In an examination of 45,906 assistant professors in 19 clinical specialities at 153 U.S. medical schools during the 2022-2023 academic year, the study authors found White physicians, overall, had higher median annual salaries than Asian physicians and physicians from backgrounds underrepresented in medicine (non-White and non-Asian), with median incomes of $300,000, $291,360, and $278,010, respectively. This means early-career medical school professors who come from backgrounds underrepresented in medicine earn, on average, $0.93 for every $1 earned by their White peers.
Looking at different medical specialities, the largest absolute salary differences between physicians underrepresented in medicine and White physicians were in orthopedic surgery, urology, and dermatology, with underrepresented physicians earning a respective $0.87, $0.89, and $0.89 for every $1 earned by White physicians in those fields. In comparison, the authors found five disciplines in which underrepresented assistant professors in medicine earned as much or more than their White counterparts: neurology, physical medicine and rehabilitation, clinical pathology, psychiatry, and neurosurgery.

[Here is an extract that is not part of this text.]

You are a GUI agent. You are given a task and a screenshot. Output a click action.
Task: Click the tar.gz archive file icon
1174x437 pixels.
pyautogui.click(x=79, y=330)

Pay disparities among assistant professors of medicine were the most pronounced for underrepresented women. For every $1 earned by White male assistant professors of medicine, women assistant professors from backgrounds underrepresented in medicine earned $0.78, compared to $0.80 for Asian women and $0.81 percent for White women. The same ratios for underrepresented men and Asian men were $0.92 and $0.98, respectively. There were no medical specialities in which the median salary of underrepresented women outpaced that of their White male counterparts.
To achieve pay equity among assistant professors of medicine, the authors believe institutions will need to promote salary transparency for faculty, prioritize pay equity for new hires, conduct salary reviews for existing employees, and implement training programs to address implicit bias.